El sistema definido de pensiones enfrenta una deuda impagable con los actuales y futuros pensionados.
Sin reservas suficientes y con menos ingresos de los contribuyentes a medida que pasan los años, aunado a los estragos de la pandemia en la recaudación de la cuota obrero patronal, se esperaba que la junta directiva de la Caja de Seguro Social (CSS) diera recomendaciones sobre el futuro del programa de Invalidez, Vejez y Muerte (IVM).
Luego de presentarse el informe de la junta técnica actuarial en octubre de 2019, la directiva de la CSS tenía un plazo no mayor de 90 días para proponer “recomendaciones necesarias para equilibrar el costo de las obligaciones y el financiamiento del régimen” de pensiones, tal como lo dictamina la ley orgánica de la CSS.
Este plazo de 90 días se cumplió el pasado 8 de enero sin que se hayan entregado las recomendaciones que permitirían equilibrar el sistema.

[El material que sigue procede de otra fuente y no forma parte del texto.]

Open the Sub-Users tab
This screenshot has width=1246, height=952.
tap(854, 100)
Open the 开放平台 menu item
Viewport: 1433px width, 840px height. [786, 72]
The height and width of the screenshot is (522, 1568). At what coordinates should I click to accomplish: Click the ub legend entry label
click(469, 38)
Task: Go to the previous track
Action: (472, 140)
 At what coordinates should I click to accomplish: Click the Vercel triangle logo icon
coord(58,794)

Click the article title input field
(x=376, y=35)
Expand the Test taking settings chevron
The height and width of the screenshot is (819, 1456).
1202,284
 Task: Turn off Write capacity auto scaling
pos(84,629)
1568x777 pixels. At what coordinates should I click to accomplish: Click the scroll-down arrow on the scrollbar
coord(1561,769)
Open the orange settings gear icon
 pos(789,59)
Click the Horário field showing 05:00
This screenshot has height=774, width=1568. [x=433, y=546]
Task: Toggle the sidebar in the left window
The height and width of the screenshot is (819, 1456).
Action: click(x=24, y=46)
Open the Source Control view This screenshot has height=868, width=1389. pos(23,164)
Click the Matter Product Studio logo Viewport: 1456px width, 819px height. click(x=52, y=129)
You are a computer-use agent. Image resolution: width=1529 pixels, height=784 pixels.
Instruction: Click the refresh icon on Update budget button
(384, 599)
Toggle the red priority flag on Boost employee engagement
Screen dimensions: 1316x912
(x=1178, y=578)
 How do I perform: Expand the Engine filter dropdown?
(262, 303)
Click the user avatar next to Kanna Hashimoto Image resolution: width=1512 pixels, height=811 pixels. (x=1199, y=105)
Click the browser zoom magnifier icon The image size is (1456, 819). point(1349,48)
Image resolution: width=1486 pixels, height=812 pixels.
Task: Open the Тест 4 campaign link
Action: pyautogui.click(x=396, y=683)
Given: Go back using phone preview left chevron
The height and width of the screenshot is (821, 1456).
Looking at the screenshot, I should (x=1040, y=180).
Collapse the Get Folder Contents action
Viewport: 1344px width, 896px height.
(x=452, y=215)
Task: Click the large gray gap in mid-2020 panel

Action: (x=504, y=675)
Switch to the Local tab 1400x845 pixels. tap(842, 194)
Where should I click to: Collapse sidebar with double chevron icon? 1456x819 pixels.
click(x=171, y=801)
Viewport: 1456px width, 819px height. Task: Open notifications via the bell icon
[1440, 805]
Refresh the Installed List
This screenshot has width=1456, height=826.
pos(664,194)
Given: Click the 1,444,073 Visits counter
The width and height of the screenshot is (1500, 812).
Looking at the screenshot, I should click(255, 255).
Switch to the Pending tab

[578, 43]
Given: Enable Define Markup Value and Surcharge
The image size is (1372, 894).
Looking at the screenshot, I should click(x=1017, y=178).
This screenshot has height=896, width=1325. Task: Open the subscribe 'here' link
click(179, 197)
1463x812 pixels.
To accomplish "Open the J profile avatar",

El representante de los profesionales de la salud en la junta directiva de la CSS, Alfredo Macharaviaya, argumentó que al informe actuarial, con información de 2018, le falta el refrendo de la Contraloría. Por otro lado, precisó que cualquier recomendación por parte de la junta directiva sería motivo de una intranquilidad social, por lo que prefieren que el tema sea abordado en el diálogo nacional.